First of all you should define "better" better since it is not smart enough by itself. Better in what way? performance, maintenance, readibility, extensibilty ...
With the one line of code presented I would choose option 1 for almost all versions of 'better'
It's more readible
It does what it should do and nothing more (KISS principle)
It's faster (no pointless moving memory around to stuff one string into another). But unless you are doing this printf a hell of a lot of times in a loop this is not that a big plus.
printf("/*something else*/"); /*note that:without using \n in printf*/
I know printf() uses a buffer which prints whatever it contains when, in the line buffer, "\n" is seen by the buffer function. So when we forget to use "\n" in printf(), rarely, line buffer will not be emptied.

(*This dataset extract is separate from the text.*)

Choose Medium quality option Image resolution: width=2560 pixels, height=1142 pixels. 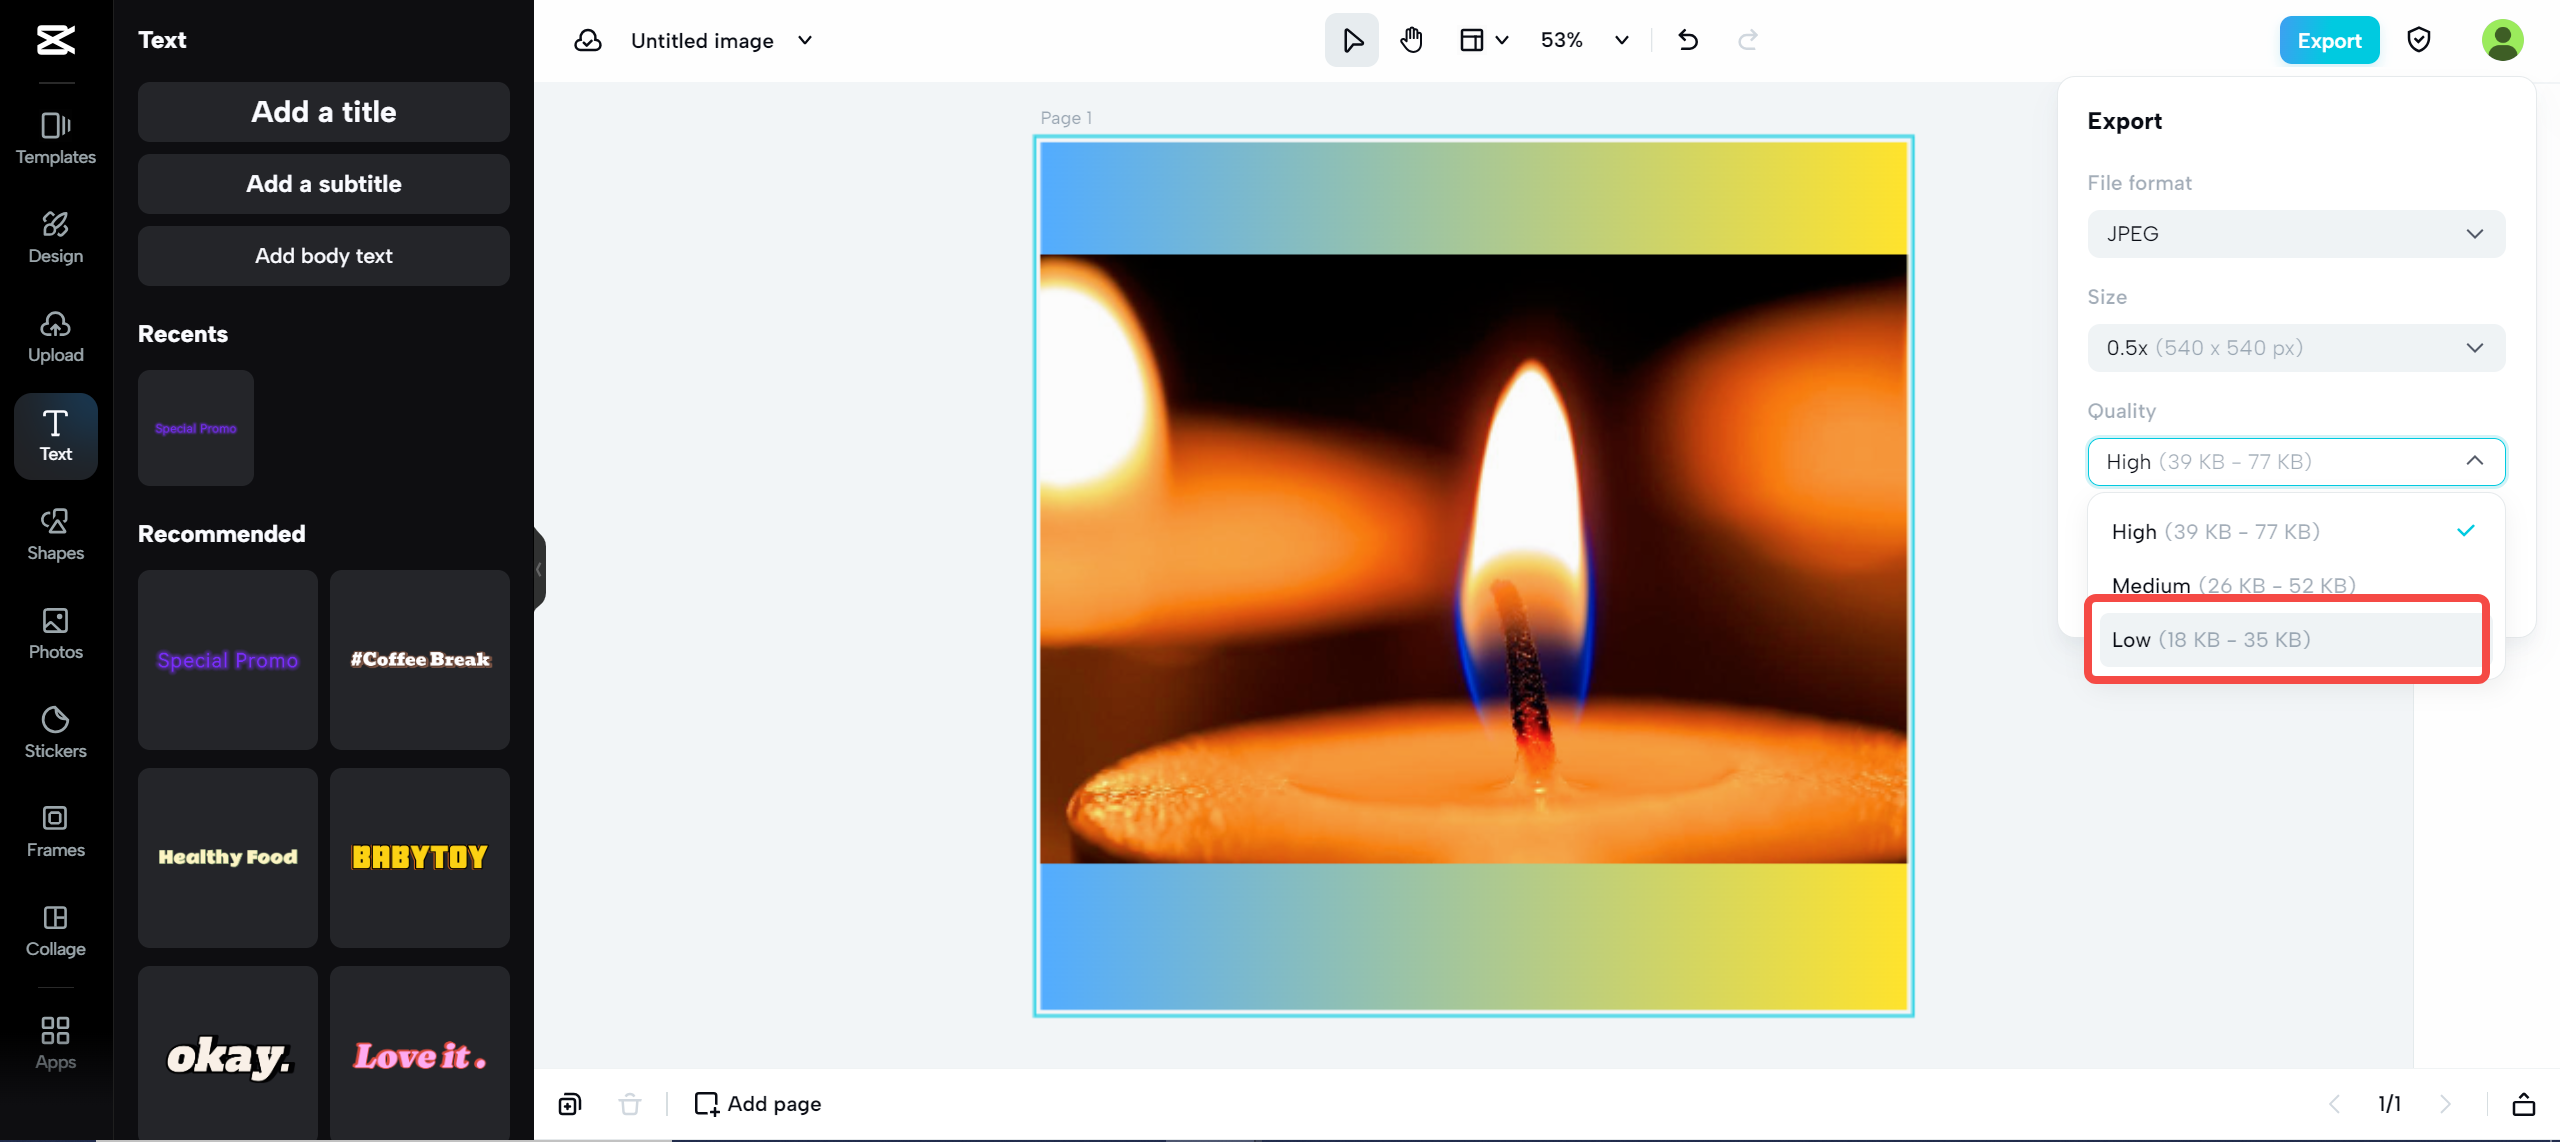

Therefore, printf() wont do its job. Am I wrong?
The example you gave above is safe as there are no variable arguments to printf. However it is possible to specify a format string and supply variables that do not match up with the format, which can deliver unexpected (and unsafe) results. Some compilers are taking a more proactive approach with printf use case analysis, but even then one should be very, very careful when printf is used.
From my man page:
These functions return the number of characters printed (not including
the trailing \0 used to end output to strings) or a negative value
if an output error occurs, except for snprintf() and vsnprintf(), which
return the number of characters that would have been printed if the n
were unlimited (again, not including the final \0).
So, it sounds like the can fail with a negative error.
Yes, output to stdout in C (using printf) is normally line buffered. This means that printf() will collect output until either:
the buffer is full, or
the output contains a \n newline
If you want to force the output of the buffer, call fflush(stdout). This will work even if you have printed something without a newline.
Also printf and friends can fail.
Common implementations of C call malloc() in the printf family of the stdC library.
malloc can fail, so then will printf. In UNIX the write() call can be interrupted by EINTR, so context switching in UNIX will trigger faults (EINTR). Windows can and will do similar things.
And... Although you do not see it posted here often you should always check the return code from any system or library function that returns a value.
Like that, no. It won't always work as you expect, especially if you're using user input as the format string. If the first argument has %s or %d or other format specifiers in it, they will be parsed and replaced with values from the stack, which can easily break if it's expecting a pointer and gets an int instead.
This way tends to be a lot safer:
printf("%s", "....");
The output buffer will be flushed before exit, or before you get input, so the data will make it regardless of whether you send a \n.
printf could fail for any number of reasons. If you're deep in recursion, calling printf may blow your stack. The C and C++ standards have little to say on threading issues and calling printf while printf is executing in another thread may fail. It could fail because stdout is attached to a file and you just filled your filesystem, in which case the return value tells you there was a problem. If you call printf with a string that isn't zero terminated then bad things could happen. And printf can apparently fail if you're using buffered I/O and your buffer hasn't been flushed yet.